Along with discarded household fabrics like worn-out sheets, towels, and socks, waste from cut-and-sew factories and clothing manufacturers will most likely find its way into a landfill or an incinerator. The textile and clothing industries are considered to be one of the highest contributors to pollution globally. With a linear economic process, most textile and clothing production operations have adopted a “take-make-waste” principle – the use of a resource to make a product that is ultimately discarded as waste. This consumption and waste, as well as the effects of production, are major contributors to global pollution. According to the Bureau of International Recycling, more than 60% of all recovered clothing could be reused, 35% could be converted into wipers and fiber recycling, and only 5% would need to be discarded.
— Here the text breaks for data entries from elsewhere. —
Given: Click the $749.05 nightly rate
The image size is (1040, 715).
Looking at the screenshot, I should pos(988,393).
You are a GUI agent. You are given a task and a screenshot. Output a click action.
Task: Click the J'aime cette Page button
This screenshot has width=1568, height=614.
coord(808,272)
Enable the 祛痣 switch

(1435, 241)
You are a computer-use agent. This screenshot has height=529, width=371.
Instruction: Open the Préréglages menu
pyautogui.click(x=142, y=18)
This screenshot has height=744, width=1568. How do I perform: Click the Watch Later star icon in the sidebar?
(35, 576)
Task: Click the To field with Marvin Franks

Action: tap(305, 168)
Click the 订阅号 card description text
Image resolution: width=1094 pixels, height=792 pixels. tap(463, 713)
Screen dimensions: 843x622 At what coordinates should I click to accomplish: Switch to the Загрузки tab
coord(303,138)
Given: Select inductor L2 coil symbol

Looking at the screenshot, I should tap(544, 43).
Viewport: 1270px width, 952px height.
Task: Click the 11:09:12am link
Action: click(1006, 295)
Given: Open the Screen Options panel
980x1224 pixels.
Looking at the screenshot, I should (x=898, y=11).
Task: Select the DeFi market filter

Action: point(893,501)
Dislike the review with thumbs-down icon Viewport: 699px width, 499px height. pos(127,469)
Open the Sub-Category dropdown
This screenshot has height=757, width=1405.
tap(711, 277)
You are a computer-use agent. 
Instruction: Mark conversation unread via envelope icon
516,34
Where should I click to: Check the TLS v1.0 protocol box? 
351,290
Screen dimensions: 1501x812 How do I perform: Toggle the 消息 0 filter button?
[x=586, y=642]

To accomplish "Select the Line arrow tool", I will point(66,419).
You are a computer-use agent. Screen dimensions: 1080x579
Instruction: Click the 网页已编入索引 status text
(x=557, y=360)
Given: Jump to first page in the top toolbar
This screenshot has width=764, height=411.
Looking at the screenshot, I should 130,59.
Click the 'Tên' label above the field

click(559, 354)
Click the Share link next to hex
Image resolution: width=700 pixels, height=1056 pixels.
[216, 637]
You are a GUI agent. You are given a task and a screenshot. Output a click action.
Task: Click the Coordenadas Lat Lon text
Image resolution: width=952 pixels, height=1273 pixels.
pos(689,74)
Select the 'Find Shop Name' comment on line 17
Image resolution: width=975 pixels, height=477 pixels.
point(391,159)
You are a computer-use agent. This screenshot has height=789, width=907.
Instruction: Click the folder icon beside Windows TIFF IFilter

To better meet the demands of consumers and fast fashion without depleting sources of raw materials, textile and fiber producers must find closed-loop solutions for their operations. In developing these solutions, an operation adopts a circular economic process. Textiles reenter the life cycle rather than being wasted. Fibers, yarns, and fabrics are created from these discarded textiles and are used to manufacture a wide range of products.
Solid textile wastes (fabrics, thread, etc.) are generated at two levels: (1) preconsumer textile waste, including waste generated during production processes, such as fiber waste, fabric scrap, and yarn waste; and (2) postconsumer waste, including discarded household textiles. This waste is a heterogeneous mixture of natural and synthetic fibers like cellulose (cotton), polyester, silk, and other substances like buttons and zips. While the mixture of fibers is difficult to filter and recover, textile and fiber producers have developed ways to simplify the separation process.
The most common process of recycling textile fabric waste is by shredding and carding the waste without any chemicals to extract the fiber from the fabric. In some textile recycling situations, a chemical separation process may be necessary. Through recycling, new products are created from textile waste through a circular system. For example, textile waste can be transformed into thermal insulation products and added as a binder in hydraulic lime to form cement products. Upcycling – creating a product that is of higher quality than the recycled materials used to make it – and closed-loop recycling are the potential routes that maximize the conservation of resources like raw materials, water, and energy, with minimal environmental impact.
Leigh Fibers has been an active participant in searching for closed-loop solutions for the textile industry. As America’s largest processor of textile waste, their million-square-foot facility in Wellford, South Carolina, is dedicated to fiber reprocessing, research and development, quality control, warehousing, and administration.
Leigh Fibers is proud to keep billions of pounds of waste out of landfills and promote circular solutions at all levels of the textile industry. With their Circular Sustainability Partnership with Smartwool and Material Return – under industrial Commons – Leigh strives to build a value chain that will transform the industry and communities throughout the U.S. Smartwool is a performance apparel and accessories company currently based in Denver, Colorado. By working with Material Return and Leigh Fibers, they were able to take the waste produced in the production of socks and turn it into the yarn used to make more socks.